Accordingly, it is hereby ORDERED: On or before September 30, 2019, Main Street shall provide Savalle with a privilege log that complies with the Federal and Local Rules of Civil Procedure.2 Alternatively, on or before September 30, 2019, Main Street may, in its discretion, move for a protective order from providing such a privilege log. To the extent that Main Street elects to seek a protective order, it must explain in detail why providing a privilege log would be unduly burdensome, and provide evidentiary support in support of that assertion (i.e., affidavits). Failure by Main Street to either timely provide Savalle with a privilege log or to move for a protective order will result in the waiver of all claimed privileges and/or work product protection.

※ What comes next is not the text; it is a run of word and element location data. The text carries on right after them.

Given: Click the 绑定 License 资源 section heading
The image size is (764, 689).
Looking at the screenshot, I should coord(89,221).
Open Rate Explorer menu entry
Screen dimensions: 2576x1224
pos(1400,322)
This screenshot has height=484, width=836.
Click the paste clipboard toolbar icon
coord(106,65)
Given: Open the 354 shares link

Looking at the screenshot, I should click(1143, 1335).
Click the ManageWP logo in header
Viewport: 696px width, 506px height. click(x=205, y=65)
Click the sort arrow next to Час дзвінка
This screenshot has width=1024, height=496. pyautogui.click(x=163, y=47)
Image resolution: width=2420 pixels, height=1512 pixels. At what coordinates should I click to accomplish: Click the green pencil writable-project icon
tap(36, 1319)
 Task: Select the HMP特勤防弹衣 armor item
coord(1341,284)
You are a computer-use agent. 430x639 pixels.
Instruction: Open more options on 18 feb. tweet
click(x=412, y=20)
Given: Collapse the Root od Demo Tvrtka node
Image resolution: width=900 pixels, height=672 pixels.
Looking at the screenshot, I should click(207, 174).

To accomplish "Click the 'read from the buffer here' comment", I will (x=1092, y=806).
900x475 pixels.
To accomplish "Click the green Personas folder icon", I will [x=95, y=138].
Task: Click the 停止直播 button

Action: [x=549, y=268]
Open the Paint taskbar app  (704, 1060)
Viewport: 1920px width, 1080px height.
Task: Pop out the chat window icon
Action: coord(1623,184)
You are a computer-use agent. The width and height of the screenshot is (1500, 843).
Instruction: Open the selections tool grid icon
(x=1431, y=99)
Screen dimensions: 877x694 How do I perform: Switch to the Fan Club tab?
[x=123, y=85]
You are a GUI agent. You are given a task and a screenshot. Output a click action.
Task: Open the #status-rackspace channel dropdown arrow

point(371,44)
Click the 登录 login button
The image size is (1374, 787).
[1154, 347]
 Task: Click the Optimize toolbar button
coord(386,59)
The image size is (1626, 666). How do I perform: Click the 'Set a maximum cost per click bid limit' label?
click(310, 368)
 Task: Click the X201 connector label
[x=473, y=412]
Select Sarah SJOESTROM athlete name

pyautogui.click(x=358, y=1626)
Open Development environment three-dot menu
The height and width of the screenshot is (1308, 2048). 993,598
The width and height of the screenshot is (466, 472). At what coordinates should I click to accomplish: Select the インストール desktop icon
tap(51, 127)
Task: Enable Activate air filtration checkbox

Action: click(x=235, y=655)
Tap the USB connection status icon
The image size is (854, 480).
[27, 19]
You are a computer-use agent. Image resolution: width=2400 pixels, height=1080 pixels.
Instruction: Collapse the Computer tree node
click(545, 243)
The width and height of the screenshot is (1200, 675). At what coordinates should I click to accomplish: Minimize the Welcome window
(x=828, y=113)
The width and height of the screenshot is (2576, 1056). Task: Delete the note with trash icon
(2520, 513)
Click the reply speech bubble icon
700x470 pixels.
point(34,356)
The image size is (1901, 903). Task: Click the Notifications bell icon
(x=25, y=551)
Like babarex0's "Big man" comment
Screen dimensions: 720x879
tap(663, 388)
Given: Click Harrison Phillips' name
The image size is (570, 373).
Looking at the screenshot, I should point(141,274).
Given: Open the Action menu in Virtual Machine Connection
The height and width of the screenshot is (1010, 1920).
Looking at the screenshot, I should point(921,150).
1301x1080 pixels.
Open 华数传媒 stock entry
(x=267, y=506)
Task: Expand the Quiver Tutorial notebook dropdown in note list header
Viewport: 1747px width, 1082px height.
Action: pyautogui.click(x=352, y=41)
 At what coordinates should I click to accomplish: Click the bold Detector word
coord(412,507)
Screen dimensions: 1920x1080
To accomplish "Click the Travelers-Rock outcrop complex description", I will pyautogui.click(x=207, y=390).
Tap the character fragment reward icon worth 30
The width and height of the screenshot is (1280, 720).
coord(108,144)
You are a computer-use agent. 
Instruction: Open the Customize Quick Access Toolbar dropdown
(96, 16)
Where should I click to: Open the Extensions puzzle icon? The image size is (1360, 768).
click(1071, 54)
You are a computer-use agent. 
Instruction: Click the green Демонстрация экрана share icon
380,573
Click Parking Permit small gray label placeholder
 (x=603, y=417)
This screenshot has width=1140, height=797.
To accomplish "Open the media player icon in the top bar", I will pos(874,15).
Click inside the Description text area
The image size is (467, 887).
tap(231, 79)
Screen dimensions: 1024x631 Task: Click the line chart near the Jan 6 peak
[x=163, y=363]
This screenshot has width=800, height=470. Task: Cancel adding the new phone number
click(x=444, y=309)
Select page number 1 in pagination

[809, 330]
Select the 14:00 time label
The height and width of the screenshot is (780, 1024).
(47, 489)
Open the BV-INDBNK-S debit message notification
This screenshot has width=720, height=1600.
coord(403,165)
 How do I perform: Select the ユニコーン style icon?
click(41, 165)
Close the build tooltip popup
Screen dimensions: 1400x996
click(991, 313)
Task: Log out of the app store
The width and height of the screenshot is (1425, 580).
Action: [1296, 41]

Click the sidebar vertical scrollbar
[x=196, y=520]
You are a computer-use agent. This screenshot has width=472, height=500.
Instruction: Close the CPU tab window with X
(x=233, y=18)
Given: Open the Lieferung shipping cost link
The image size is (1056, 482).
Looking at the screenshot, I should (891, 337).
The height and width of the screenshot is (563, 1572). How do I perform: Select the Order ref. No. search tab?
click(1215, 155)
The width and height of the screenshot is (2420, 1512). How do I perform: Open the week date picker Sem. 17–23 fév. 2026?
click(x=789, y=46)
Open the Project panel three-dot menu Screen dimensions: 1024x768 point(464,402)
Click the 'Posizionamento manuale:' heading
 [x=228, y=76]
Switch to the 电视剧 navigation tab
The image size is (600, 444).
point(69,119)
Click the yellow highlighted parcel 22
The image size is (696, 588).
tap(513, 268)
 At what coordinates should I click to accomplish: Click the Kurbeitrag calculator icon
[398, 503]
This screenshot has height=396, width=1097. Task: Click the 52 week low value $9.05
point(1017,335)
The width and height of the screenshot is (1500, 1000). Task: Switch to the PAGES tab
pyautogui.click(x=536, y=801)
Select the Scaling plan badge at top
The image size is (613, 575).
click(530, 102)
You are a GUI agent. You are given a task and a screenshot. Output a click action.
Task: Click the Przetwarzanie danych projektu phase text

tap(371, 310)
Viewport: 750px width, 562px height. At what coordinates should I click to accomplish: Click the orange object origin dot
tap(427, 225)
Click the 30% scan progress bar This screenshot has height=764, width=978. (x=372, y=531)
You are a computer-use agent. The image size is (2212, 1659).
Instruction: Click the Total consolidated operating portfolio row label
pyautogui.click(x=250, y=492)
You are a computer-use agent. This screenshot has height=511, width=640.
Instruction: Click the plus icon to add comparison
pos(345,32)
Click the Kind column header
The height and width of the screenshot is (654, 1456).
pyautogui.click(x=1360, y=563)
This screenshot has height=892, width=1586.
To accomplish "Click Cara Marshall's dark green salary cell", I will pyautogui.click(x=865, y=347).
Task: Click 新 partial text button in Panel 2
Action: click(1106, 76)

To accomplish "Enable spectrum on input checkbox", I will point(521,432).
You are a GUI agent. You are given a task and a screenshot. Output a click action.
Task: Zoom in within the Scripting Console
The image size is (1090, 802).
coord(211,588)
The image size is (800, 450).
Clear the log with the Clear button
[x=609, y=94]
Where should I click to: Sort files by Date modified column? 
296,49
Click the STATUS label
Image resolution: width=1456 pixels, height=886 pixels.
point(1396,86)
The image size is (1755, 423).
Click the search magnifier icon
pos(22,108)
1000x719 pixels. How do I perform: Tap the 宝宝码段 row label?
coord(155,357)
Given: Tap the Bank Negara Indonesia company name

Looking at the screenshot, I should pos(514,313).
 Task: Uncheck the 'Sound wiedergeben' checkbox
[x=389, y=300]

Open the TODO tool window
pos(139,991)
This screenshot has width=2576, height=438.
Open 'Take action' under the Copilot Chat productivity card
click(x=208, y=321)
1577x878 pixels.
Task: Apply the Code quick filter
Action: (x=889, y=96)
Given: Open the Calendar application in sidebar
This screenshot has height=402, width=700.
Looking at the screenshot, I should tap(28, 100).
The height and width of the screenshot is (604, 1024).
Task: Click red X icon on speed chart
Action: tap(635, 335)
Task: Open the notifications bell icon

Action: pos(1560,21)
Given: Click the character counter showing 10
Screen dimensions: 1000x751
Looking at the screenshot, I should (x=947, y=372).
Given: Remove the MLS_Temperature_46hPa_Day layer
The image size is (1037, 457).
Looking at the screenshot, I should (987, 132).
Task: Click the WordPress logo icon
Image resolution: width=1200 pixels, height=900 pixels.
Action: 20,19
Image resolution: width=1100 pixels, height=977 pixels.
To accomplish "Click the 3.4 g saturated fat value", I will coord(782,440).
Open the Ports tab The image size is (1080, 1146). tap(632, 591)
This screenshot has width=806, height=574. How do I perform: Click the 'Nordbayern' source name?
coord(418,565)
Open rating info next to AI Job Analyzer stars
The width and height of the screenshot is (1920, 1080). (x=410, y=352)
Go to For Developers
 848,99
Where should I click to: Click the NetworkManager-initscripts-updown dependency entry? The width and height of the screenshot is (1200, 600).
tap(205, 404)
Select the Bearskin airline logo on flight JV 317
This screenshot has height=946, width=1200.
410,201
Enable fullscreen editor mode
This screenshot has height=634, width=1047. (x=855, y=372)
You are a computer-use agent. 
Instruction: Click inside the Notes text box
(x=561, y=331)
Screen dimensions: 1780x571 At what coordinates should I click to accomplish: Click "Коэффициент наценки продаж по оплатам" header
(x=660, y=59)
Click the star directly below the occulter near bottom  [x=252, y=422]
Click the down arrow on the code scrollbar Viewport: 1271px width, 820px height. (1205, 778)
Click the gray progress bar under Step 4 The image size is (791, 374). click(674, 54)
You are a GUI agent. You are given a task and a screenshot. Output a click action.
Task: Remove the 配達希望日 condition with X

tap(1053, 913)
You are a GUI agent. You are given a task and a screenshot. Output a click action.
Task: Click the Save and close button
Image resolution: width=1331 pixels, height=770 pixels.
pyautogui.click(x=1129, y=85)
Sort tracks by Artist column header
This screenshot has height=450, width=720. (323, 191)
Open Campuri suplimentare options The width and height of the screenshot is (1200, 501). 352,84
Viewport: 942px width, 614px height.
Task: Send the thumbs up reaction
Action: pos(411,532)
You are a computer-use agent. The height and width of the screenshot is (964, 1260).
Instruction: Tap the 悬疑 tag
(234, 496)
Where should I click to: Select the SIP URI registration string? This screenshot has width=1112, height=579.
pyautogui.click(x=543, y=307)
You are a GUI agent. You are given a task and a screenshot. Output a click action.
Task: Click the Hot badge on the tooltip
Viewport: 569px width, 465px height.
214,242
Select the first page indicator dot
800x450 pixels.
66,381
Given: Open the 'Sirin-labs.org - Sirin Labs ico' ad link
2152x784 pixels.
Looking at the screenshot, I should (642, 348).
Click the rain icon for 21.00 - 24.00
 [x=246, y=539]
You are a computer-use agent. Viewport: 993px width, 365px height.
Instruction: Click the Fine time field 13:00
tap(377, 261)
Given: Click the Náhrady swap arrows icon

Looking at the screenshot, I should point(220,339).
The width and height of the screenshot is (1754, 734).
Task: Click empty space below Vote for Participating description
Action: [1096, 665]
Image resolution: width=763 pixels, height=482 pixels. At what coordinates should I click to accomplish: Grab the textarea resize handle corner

If Main Street elects to provide Savalle with a privilege log, then on or before October 4, 2019, counsel for Main Street and Savalle shall engage in an in-person or telephonic meet-and-confer conference to discuss whether, in light of the information provided in the privilege log, Interrogatory 5, and Requests for Production 12 and 13 remain in dispute. If those requests do remain in dispute, then on or before October 8, 2019, counsel for Savalle and Main Street shall file a joint notice on the docket indicating that fact. The Court will then set an expedited briefing schedule to address any remaining dispute.

D. Conclusion

Therefore, for the reasons stated, and to the extent Savalle's motion may be construed as seeking to compel the production of a privilege log, the Court GRANTS, in part, Savalle's Motion to Compel. [Doc. #39].

SO ORDERED.

FootNotes


1. In light of the discrete claims asserted in both the Amended Complaint and Counterclaim, the Court is skeptical that Interrogatory 5 and Request for Production 13 seek relevant information that is proportional to the needs of the case. Main Street, however, did not object to these requests on that ground.
2. Counsel for Main Street are directed to carefully review the Local Rules concerning the requirements of a privilege log, as it is not entirely clear that counsel are familiar with that provision of the Local Rules. Indeed, if counsel for Main Street had reviewed the Local Rules, counsel would have realized that the Local Rules require "preparation of a privilege log with respect to all documents withheld on the basis of a claim of privilege or work product protection except the following: written or electronic communications between a party and its trial counsel after commencement of the action and the work product material created after commencement of the action." D. Conn. L. Civ. R. 26(e) (emphases added). That provision may alleviate some of Main Street's concerns about burden. The Court also suggests that Main Street review the law applicable to insurers and insurance disputes with respect to claims of attorney-client privilege and work product protection.